Several years ago, the government established an official information
security standard for businesses and government bodies to aspire to, but
this had achieved only 25 percent awareness among its target audience,
said officials who also asked not to be named.
The level of risk from concerted malicious attack on critical
infrastructure networks was low, they said, adding there had been none so
far. With the Internet and global interconnectivity growing, the officials
added, "The trend can only go upwards." With action now, the impact of any
attack could be minimized, they said.
Beckett said in a speech relayed to the media via television she didn't
want to exaggerate the danger of attack, but the threat had been
demonstrated in an attack on U.S. telecom networks.
"One major lesson is of the need for a properly coordinated approach to a
shared problem," she said. "So with our approach to infrastructure
protection, we shall seek to harness the skills and resources of a whole
range of government agencies and the private sector," she said.

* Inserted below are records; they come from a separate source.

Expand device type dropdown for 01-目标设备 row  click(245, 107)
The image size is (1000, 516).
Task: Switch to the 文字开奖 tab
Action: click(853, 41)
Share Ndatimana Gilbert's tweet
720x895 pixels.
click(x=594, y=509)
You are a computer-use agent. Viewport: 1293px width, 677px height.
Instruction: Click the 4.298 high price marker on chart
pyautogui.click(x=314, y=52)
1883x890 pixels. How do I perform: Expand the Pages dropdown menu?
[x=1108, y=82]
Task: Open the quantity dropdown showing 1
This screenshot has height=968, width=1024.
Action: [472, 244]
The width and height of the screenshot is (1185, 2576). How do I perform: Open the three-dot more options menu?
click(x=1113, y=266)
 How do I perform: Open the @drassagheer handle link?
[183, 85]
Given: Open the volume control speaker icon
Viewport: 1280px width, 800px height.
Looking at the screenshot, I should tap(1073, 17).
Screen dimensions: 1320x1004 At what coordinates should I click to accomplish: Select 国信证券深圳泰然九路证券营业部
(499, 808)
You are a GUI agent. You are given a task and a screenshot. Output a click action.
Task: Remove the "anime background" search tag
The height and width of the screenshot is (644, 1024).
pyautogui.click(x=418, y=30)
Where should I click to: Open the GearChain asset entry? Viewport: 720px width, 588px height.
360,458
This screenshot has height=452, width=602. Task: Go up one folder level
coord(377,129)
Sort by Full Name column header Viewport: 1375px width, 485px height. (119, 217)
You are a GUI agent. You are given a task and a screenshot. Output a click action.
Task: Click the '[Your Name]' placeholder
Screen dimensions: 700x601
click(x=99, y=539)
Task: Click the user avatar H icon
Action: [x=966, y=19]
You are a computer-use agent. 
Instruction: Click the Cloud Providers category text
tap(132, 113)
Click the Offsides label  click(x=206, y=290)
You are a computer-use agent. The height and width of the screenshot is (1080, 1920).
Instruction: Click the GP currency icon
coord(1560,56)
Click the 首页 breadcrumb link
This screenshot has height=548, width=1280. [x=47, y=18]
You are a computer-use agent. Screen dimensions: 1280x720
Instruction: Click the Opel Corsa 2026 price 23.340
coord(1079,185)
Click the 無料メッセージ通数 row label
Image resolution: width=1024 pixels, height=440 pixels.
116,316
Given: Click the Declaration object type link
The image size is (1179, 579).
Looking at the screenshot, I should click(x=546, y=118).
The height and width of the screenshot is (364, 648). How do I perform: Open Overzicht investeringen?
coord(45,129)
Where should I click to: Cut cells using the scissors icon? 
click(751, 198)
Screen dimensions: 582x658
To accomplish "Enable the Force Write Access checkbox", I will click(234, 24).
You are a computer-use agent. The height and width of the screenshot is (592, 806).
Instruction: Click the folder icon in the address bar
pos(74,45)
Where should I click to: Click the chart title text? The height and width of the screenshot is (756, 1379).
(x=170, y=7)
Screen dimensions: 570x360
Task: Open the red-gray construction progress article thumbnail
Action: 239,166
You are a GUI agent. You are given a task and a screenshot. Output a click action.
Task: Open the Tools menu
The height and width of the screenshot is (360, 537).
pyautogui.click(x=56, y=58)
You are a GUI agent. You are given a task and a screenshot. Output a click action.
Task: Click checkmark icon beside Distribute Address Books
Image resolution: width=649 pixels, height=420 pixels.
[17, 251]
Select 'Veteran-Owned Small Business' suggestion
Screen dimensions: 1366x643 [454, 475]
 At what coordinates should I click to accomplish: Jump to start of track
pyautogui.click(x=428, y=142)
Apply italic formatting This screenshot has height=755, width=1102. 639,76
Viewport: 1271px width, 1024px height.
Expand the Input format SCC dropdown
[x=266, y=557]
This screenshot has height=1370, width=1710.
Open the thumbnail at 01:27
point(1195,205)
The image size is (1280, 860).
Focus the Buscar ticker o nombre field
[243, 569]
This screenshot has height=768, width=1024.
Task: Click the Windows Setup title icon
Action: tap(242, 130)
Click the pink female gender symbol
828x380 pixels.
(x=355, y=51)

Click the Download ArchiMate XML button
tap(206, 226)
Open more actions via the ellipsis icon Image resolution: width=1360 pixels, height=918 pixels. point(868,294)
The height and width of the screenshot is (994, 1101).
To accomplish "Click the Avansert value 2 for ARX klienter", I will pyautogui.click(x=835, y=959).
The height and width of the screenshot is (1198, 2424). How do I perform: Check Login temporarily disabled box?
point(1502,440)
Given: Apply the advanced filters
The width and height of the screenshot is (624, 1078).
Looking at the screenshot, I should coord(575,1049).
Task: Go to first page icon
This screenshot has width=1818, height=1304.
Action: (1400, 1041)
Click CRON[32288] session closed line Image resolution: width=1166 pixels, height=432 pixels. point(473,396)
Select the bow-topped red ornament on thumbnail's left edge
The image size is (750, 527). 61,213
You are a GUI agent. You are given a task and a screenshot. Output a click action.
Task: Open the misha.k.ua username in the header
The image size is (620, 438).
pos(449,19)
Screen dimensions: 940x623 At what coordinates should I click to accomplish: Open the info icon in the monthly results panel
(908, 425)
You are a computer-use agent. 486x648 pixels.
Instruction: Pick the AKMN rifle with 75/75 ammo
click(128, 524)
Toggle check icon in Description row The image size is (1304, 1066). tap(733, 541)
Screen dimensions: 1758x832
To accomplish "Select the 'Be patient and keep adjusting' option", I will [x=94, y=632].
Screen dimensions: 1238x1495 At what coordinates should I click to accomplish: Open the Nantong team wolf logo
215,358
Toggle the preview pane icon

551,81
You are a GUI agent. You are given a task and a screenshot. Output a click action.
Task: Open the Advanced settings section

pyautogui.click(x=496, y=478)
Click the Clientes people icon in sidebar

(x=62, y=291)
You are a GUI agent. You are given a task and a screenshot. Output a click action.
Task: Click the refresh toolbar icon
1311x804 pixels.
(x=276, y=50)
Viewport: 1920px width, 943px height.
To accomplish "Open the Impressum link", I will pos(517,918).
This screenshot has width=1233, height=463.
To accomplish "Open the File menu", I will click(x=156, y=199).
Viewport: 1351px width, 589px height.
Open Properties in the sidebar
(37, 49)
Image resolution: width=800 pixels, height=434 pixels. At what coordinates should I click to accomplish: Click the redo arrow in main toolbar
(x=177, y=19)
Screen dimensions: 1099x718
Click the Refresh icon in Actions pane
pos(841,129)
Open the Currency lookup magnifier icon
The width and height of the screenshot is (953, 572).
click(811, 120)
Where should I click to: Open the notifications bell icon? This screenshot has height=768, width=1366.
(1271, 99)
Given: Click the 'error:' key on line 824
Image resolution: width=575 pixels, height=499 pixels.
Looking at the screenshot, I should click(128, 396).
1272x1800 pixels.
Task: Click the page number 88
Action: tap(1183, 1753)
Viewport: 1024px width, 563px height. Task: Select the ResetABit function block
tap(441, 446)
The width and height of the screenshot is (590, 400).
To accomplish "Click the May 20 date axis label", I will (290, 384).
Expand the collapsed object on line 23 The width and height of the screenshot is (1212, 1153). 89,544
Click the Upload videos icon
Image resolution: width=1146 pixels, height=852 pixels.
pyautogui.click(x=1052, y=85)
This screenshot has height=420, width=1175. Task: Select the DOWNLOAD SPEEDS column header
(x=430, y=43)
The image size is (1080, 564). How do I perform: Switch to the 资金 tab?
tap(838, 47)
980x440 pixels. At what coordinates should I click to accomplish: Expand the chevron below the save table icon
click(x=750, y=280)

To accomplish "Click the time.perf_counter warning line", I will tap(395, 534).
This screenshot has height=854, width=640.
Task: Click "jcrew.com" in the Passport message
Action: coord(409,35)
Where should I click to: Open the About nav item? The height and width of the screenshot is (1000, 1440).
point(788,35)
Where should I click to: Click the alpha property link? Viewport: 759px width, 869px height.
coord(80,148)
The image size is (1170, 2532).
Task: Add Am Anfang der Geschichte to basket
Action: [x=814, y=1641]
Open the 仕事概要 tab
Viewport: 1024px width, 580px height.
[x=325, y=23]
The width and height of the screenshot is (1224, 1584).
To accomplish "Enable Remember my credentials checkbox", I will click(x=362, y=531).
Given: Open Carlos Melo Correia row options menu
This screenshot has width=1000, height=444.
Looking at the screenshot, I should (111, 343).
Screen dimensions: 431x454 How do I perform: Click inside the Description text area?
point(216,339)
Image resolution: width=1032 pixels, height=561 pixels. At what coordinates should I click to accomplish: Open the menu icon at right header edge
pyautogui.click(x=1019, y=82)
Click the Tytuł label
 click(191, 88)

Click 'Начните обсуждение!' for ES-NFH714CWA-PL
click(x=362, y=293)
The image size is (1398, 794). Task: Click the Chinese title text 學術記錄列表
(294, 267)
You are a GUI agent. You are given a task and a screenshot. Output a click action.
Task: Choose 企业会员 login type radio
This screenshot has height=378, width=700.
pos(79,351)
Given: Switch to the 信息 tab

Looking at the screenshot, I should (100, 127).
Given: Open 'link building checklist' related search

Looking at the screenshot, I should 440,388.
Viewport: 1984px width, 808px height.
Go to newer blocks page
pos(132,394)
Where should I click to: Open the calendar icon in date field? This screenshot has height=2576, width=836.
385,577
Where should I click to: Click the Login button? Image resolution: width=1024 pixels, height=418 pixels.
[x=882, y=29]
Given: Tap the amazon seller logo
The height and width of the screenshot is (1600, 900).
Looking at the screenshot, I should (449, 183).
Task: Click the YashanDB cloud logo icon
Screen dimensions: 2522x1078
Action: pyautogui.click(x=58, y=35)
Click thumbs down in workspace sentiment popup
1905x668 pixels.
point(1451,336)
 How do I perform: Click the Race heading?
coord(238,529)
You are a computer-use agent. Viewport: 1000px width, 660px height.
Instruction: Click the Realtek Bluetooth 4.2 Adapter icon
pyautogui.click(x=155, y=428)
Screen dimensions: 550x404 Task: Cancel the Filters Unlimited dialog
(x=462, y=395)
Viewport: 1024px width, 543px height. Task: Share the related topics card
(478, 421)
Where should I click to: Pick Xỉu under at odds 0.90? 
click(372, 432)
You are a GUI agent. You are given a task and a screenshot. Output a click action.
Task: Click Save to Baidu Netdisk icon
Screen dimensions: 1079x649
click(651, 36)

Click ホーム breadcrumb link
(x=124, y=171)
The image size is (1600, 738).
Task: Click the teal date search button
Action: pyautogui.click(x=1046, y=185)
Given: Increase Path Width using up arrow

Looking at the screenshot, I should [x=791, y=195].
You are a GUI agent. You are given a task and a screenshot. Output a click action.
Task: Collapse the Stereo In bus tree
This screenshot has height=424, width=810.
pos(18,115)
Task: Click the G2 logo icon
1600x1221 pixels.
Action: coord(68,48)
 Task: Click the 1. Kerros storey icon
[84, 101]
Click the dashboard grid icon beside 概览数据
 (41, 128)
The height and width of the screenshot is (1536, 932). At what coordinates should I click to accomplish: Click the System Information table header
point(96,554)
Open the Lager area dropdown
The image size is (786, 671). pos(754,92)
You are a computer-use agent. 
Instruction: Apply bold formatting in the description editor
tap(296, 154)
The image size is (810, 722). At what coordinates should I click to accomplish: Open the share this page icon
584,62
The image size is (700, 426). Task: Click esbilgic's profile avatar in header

"Network attacks respect no boundaries -- organizational or national. Our
response must be equally flexible," Beckett said.
But the government didn't seem to be embracing this policy, said Simon
Davies, director of electronic security pressure group Privacy
International.
"The government approaches key players in charge of key systems and just
tells the rest of the world what to do," he said. "You have to bring
everybody in on this."
It's not good enough to have a top-down approach, Davies said. "You can't
just leave all the sub-systems out in the cold," he said.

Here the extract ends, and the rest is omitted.